È altrettanto vero però, che i quesiti referendari hanno già ottenuto un risultato concreto, la modifica della disciplina che regolava alcuni punti normativi sulla ricerca di idrocarburi, tra i quali: «i principi di strategicità, indifferibilità, urgenza, pubblica utilità […] della titolarità all’esproprio già prima dell’esito delle attività di prospezione e ricerca […] dell’abolizione del diritto di decisione da parte dello stesso Presidente del Consiglio, al termine di tempi ristretti e di un iter che esclude l’intesa “in senso forte” tra Stato ed Enti locali in sede di Conferenza dei Servizi».

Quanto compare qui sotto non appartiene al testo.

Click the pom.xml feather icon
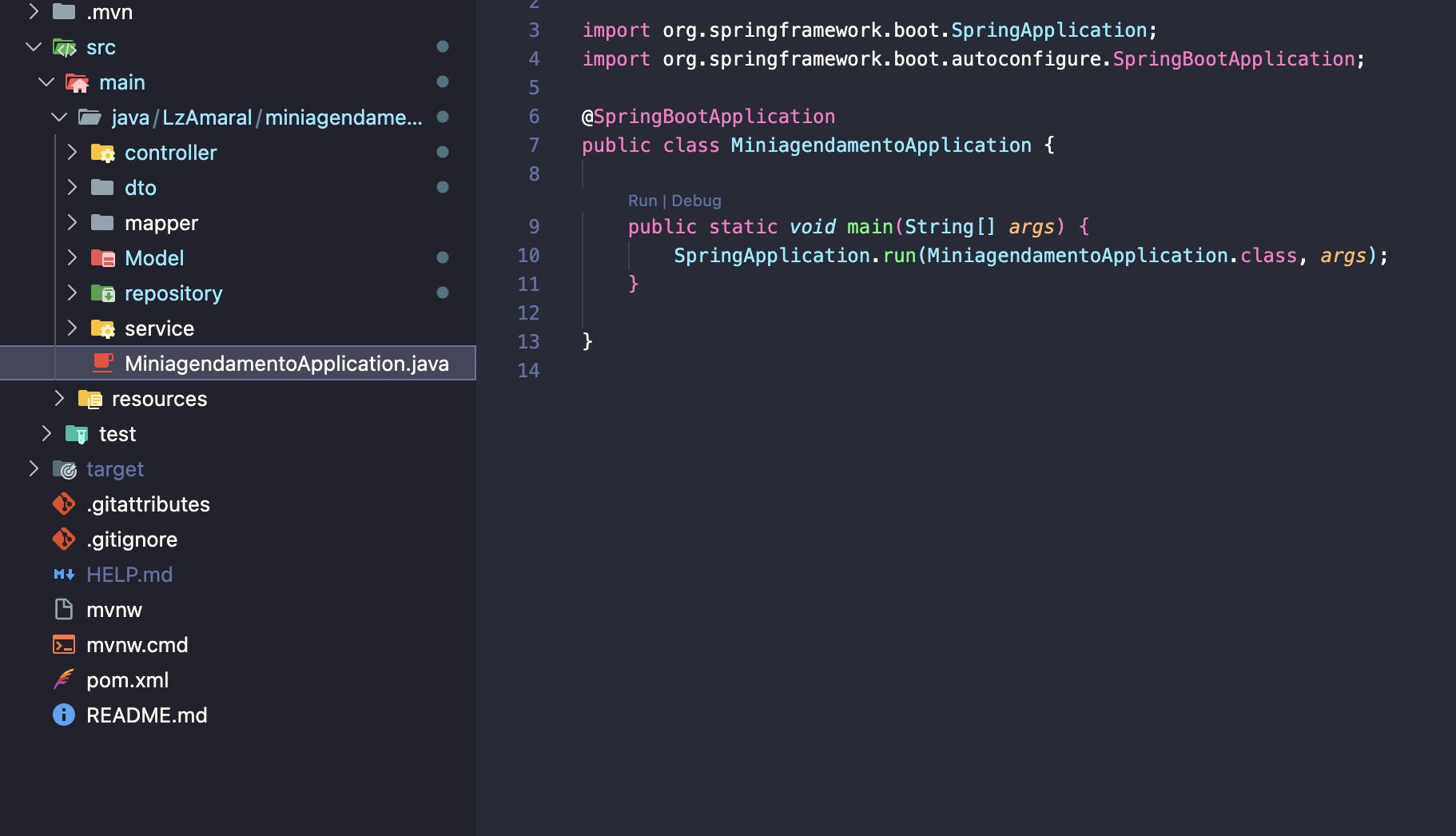pyautogui.click(x=64, y=680)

Ma, al contempo, il non raggiungimento del quorum potrebbe essere utilizzato strumentalmente dal Governo per poter affermare che agli italiani non interessano questi argomenti e potrebbe essere un’arma per poter rinnegare le modifiche già apportate.

 

Terzo punto, il conflitto di attribuzione.

Infatti, a seguito delle modifiche apportate alla Legge di Stabilità 2016, 6 delle 10 Regioni che avevano promosso i referendum hanno posto alla Corte Costituzionale un presunto conflitto di attribuzione su 2 dei 5 quesiti recepiti con le modifiche. La Consulta ha ritenuto inammissibile tale conflitto.

Non però nel merito del conflitto di attribuzione, bensì interpretando che «[…] Non è stata, infatti, espressa la volontà di sollevare detti conflitti da almeno cinque dei Consigli regionali che avevano richiesto il referendum prima delle modifiche legislative sopravvenute».

Ciò, secondo la Corte Costituzionale, dato che:

  • Non può essere accolta la tesi dei ricorrenti secondo cui «una volta che i Consigli regionali abbiano deliberato l’iniziativa referendaria e nominato i propri delegati, ex art. 29 della l. n. 352 del 1970, costoro sono [comunque] deputati ad agire in nome e per conto dei relativi Consigli “a difesa” (lato sensu) dell’iniziativa stessa, in virtù del mandato ricevuto con la deliberazione consiliare»;
  • I delegati sono privi di legittimazione a proporre il conflitto, in quanto l’iniziativa spetta esclusivamente ai Presidenti dei Consigli regionali, previa delibera dei Consigli stessi […]».

Quindi, in definitiva, i delegati dei Consigli regionali non si possono considerare deputati ad agire per conto dei consigli stessi e per tale motivo la Corte ritiene che non vi siano stati almeno 5 Consigli Regionali che abbiano sollevato il conflitto di attribuzione.

Non si può perciò escludere che nel merito i conflitti di attribuzione avessero fondatezza.

 

Quarto punto, il quesito residuo.

Il quesito riguarda l’art. 6, comma 17, del decreto legislativo 3 aprile 2006, n. 151 (con le successive modifiche e integrazioni sopravvenute). Una abrogazione totale dell’articolo in questione non sarebbe stata possibile e comunque neppure auspicabile, poiché abrogando interamente l’articolo si abrogherebbe anche il divieto di ricerca e di estrazione del gas e del petrolio entro le dodici miglia marine.

Per tale motivo il quesito chiede di abrogarne la parte in cui si prevede l’inapplicabilità del divieto di estrazione entro le 12 miglia marine ai procedimenti in corso alla data di entrata in vigore dei decreti di modifica dell’articolo 6, comma 17.

In sintesi, si chiede di applicare la norma per cui le estrazioni entro le 12 miglia cessino con la conclusione del titolo minerario e non fino all’esaurimento del giacimento.

 

Per tutti questi motivi dobbiamo andare a votare e votare sì.